Word and element location records:
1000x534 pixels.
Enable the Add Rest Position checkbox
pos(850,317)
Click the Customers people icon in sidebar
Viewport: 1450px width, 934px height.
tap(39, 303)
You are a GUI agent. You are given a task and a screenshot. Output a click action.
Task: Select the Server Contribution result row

REQUIRED TASK:
Reproduce all the items above, substituting "tick box" for "checkbox" and leaving everything else unchanged.

WRITTEN ANSWER:
1000x534 pixels.
Enable the Add Rest Position tick box
pos(850,317)
Click the Customers people icon in sidebar
Viewport: 1450px width, 934px height.
tap(39, 303)
You are a GUI agent. You are given a task and a screenshot. Output a click action.
Task: Select the Server Contribution result row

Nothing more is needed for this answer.